WASHINGTON — Commercial weather startup GeoMetWatch Corp. will provide NASA with four years’ worth of atmospheric sounding data from its first space-based sensor under an unfunded Space Act Agreement, GeoMetWatch announced June 21.
NASA will use the data from the Sounding and Tracking Observatory for Regional Meteorology (STORM) sensor slated for launch as a hosted payload aboard the AsiaSat 9 telecommunications satellite for the space agency’s climate-change research program, GeoMetWatch said in a press release. STORM is a hyperspectral sensor designed to provide high-resolution soundings of atmospheric conditions, including temperature and humidity, for weather forecasting and storm tracking.
GeoMetWatch of North Logan, Utah, is planning a constellation of six STORM sensors, all hosted aboard geostationary orbiting satellites, for global coverage. The company plans to sell the data commercially.
Telecommunications satellite operator AsiaSat of Hong Kong has agreed to host the first STORM sensor.
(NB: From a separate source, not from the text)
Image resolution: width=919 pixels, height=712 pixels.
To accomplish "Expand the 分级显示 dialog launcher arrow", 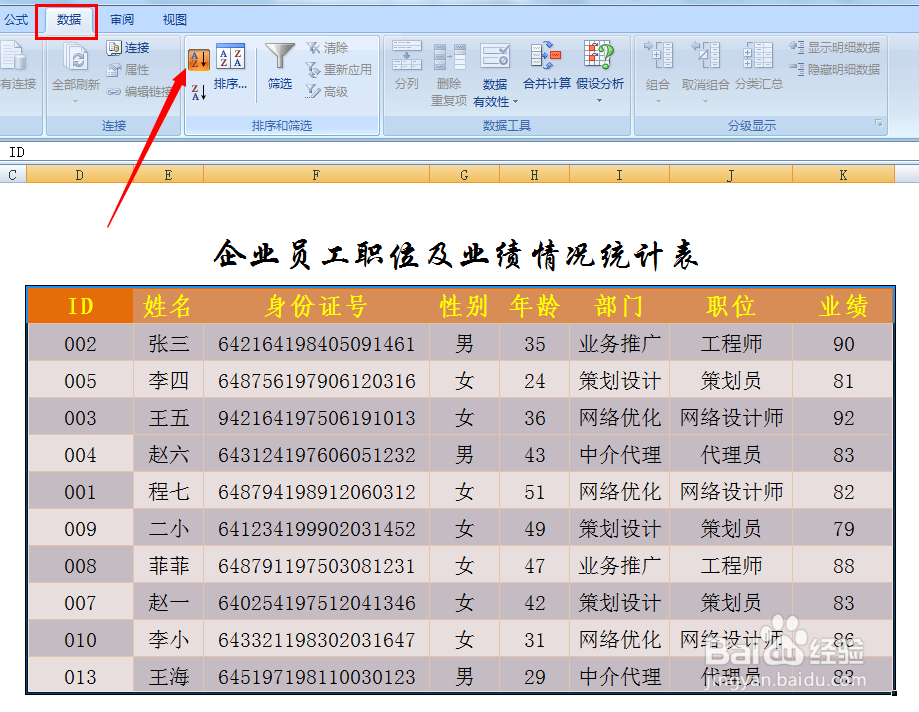I will coord(878,123).
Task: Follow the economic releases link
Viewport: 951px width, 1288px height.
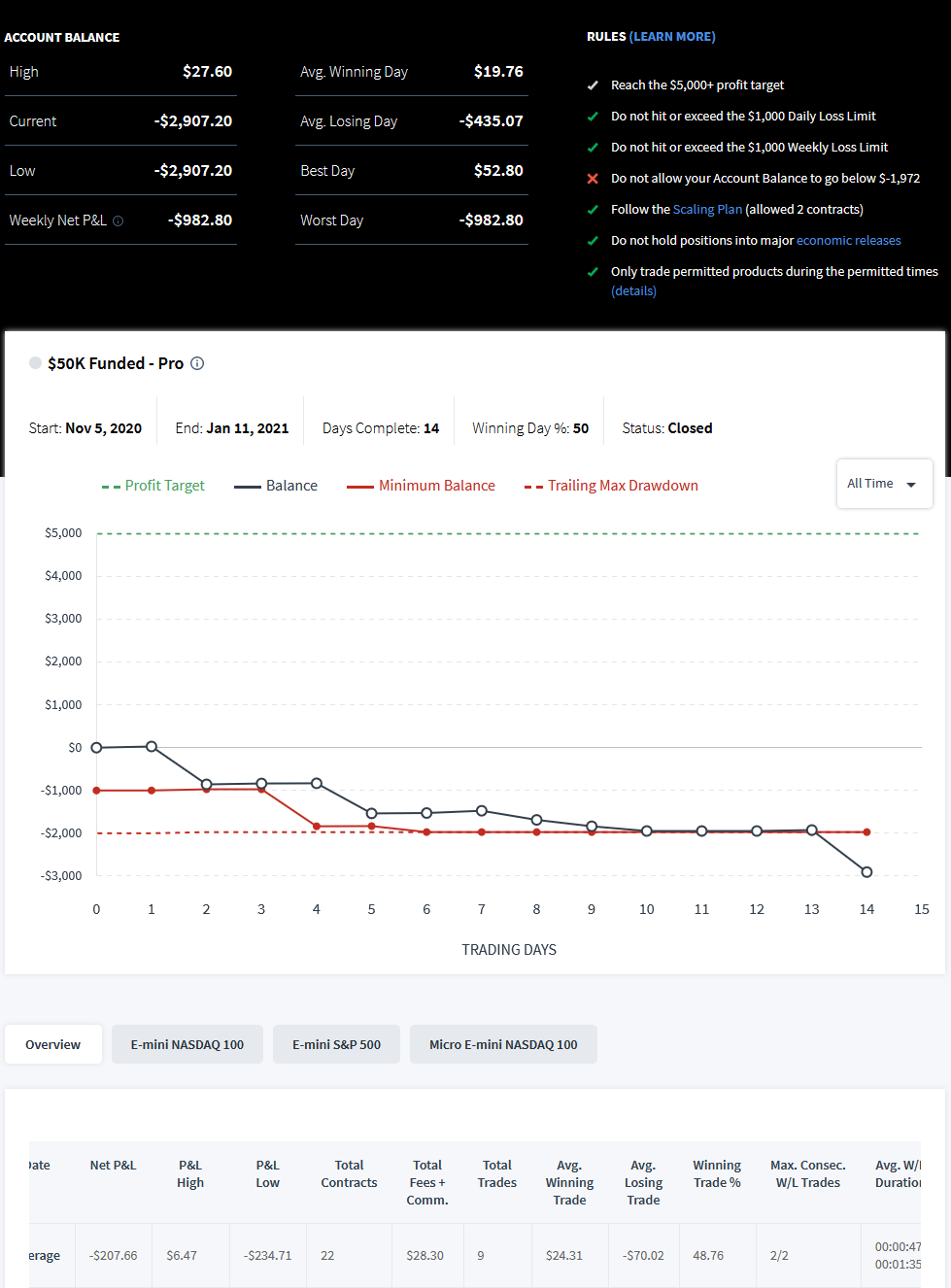Action: [x=849, y=241]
Under an agreement announced in April, AsiaSat will pay $185 million to buy and integrate the sensor aboard AsiaSat 9, which will operate at 122 degrees east longitude, with both companies sharing in the resulting revenue.
The STORM sensors are based on the Geosynchronous Imaging Fourier Transform Spectrometer (GIFTS) instrument developed by NASA as part of a joint project with the U.S. Navy that was canceled due to funding issues.
“We are thrilled to leverage the major investment made in GIFTS and help the STORM program become fully realized,” David Crain, chief executive of GeoMetWatch, said in a prepared statement. “The weather data provided by this program has the potential to advance the preservation of lives and property by increasing warning time and enabling earlier evacuations as a result of extreme weather. In delivering this life-saving information at significantly reduced costs, we look forward to improving weather forecast data for government agencies and commercial industries around the globe.”
In response to a SpaceNews query, Crain characterized the deal with NASA as “non-reimbursible.” NASA is allowing GeoMetWatch to use the GIFTS instrument and is getting data for its climate research program in exchange, he said.